[Opening Information provided section]

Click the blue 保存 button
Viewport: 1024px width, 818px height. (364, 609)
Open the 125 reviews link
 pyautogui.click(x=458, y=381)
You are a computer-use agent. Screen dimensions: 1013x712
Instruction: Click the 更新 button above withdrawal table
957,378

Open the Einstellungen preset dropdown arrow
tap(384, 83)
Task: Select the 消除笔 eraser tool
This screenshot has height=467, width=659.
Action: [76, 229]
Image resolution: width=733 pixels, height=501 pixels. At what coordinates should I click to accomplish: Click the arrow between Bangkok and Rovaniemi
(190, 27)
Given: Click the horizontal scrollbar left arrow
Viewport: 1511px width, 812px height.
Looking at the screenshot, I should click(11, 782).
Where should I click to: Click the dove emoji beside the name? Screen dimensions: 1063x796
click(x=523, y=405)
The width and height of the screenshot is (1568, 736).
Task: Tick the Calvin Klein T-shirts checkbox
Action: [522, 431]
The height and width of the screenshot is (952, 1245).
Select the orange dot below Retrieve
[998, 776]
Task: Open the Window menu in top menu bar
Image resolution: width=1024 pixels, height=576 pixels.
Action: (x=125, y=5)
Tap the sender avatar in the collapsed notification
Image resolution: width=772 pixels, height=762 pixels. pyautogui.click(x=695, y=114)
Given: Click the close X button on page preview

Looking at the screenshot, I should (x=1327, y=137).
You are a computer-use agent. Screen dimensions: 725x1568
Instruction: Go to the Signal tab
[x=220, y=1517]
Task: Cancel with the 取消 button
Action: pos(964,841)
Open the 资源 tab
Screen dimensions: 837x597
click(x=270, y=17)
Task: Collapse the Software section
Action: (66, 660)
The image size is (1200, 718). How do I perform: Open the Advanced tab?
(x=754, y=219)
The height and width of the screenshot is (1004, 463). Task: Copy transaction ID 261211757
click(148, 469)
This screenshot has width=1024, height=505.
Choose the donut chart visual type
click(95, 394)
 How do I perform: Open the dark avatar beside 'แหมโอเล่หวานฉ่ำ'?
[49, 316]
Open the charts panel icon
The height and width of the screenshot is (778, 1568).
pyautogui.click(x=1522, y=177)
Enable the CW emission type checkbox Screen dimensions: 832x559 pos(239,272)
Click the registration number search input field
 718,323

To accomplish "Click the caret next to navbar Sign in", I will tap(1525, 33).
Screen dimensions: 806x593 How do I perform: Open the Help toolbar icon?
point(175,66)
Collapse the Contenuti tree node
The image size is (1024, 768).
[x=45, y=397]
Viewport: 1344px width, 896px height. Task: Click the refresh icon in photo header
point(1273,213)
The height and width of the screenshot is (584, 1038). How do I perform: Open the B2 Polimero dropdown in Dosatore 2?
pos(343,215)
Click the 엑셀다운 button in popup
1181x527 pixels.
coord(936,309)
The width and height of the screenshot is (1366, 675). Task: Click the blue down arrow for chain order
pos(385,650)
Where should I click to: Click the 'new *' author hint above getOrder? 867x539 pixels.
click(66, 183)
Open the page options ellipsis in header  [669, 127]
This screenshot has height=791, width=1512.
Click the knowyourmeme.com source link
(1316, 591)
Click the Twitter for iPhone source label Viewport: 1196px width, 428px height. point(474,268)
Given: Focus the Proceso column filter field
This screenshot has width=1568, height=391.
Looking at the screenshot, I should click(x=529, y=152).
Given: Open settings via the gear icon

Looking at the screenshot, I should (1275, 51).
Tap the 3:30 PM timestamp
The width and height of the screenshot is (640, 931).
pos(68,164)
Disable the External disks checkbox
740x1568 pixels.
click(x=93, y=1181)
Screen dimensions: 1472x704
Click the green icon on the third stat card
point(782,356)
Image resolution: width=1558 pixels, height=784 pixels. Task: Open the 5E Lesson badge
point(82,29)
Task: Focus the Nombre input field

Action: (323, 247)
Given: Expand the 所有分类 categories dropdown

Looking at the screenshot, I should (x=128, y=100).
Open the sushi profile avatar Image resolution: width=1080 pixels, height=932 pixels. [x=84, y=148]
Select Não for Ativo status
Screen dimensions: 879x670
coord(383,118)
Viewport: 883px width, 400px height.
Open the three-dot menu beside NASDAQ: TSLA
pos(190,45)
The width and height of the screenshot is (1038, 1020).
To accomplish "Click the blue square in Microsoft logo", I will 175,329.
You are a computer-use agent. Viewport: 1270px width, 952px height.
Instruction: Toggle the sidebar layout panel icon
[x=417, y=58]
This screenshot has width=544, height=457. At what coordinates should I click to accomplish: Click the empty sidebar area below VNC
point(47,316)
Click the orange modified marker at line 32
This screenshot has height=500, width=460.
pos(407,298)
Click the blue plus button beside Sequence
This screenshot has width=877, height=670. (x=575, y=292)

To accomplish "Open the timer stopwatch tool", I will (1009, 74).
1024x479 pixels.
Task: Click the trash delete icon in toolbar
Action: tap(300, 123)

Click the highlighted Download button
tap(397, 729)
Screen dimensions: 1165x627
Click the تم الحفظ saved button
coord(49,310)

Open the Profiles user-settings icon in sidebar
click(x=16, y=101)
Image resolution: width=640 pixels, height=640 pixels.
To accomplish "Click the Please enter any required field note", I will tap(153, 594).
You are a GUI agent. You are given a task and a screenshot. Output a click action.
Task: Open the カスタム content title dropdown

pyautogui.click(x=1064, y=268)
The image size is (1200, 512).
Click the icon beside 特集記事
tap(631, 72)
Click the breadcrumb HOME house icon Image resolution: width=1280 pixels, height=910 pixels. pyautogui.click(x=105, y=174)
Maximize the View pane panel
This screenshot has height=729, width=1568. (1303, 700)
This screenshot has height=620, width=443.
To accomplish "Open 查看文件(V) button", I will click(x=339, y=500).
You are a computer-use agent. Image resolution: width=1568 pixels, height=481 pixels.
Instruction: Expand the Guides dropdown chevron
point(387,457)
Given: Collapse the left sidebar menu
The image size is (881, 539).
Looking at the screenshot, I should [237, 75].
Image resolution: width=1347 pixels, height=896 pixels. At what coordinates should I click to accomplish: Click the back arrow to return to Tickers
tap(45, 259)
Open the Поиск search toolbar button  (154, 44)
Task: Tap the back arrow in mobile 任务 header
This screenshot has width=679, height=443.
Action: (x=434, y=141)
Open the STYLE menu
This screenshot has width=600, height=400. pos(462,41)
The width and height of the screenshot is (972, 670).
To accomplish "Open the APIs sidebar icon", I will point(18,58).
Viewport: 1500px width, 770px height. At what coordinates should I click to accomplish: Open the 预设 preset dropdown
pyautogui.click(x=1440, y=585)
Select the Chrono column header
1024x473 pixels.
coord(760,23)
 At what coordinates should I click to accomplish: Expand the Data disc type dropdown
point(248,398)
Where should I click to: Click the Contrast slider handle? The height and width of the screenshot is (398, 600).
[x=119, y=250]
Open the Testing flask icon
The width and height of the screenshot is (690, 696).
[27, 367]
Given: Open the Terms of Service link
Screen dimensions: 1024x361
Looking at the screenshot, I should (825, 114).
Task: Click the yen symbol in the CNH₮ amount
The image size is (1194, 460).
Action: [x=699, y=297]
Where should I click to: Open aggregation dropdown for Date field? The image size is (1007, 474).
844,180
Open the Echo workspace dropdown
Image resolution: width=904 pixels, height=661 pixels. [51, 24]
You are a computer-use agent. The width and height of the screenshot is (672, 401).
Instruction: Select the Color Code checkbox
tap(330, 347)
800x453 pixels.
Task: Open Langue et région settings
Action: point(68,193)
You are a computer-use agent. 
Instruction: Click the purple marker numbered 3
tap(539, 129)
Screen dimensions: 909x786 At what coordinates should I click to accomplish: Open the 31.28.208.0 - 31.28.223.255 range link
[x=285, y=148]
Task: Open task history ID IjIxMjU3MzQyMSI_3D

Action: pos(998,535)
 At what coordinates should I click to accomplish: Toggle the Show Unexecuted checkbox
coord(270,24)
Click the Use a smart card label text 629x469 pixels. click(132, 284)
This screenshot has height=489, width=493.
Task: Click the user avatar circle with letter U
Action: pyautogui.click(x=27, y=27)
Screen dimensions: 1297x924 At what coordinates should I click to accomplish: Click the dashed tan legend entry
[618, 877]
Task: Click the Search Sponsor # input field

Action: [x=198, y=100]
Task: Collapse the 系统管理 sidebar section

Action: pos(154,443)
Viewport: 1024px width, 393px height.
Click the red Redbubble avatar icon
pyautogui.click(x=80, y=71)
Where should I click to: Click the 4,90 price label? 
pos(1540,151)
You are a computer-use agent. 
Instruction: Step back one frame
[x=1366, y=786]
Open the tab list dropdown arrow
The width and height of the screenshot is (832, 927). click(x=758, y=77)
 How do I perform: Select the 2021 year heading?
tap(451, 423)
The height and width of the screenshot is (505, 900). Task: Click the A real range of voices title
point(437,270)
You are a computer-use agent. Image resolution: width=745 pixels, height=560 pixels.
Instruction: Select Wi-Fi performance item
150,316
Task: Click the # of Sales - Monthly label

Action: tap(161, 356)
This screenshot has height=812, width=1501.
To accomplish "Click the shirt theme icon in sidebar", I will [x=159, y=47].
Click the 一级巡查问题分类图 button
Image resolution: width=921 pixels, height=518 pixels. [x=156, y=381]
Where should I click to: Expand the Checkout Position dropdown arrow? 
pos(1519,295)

[Closing Information provided section]

→ **What this task involves**:
Write out exactly the lines from the line holding "Click the Use a" through the last line of the data, and nothing besides those lines.

→ **Solution**:
Click the Use a smart card label text 629x469 pixels. click(132, 284)
This screenshot has height=489, width=493.
Task: Click the user avatar circle with letter U
Action: pyautogui.click(x=27, y=27)
Screen dimensions: 1297x924 At what coordinates should I click to accomplish: Click the dashed tan legend entry
[618, 877]
Task: Click the Search Sponsor # input field

Action: [x=198, y=100]
Task: Collapse the 系统管理 sidebar section

Action: pos(154,443)
Viewport: 1024px width, 393px height.
Click the red Redbubble avatar icon
pyautogui.click(x=80, y=71)
Where should I click to: Click the 4,90 price label? 
pos(1540,151)
You are a computer-use agent. 
Instruction: Step back one frame
[x=1366, y=786]
Open the tab list dropdown arrow
The width and height of the screenshot is (832, 927). click(x=758, y=77)
 How do I perform: Select the 2021 year heading?
tap(451, 423)
The height and width of the screenshot is (505, 900). Task: Click the A real range of voices title
point(437,270)
You are a computer-use agent. Image resolution: width=745 pixels, height=560 pixels.
Instruction: Select Wi-Fi performance item
150,316
Task: Click the # of Sales - Monthly label

Action: tap(161, 356)
This screenshot has height=812, width=1501.
To accomplish "Click the shirt theme icon in sidebar", I will [x=159, y=47].
Click the 一级巡查问题分类图 button
Image resolution: width=921 pixels, height=518 pixels. [x=156, y=381]
Where should I click to: Expand the Checkout Position dropdown arrow? 
pos(1519,295)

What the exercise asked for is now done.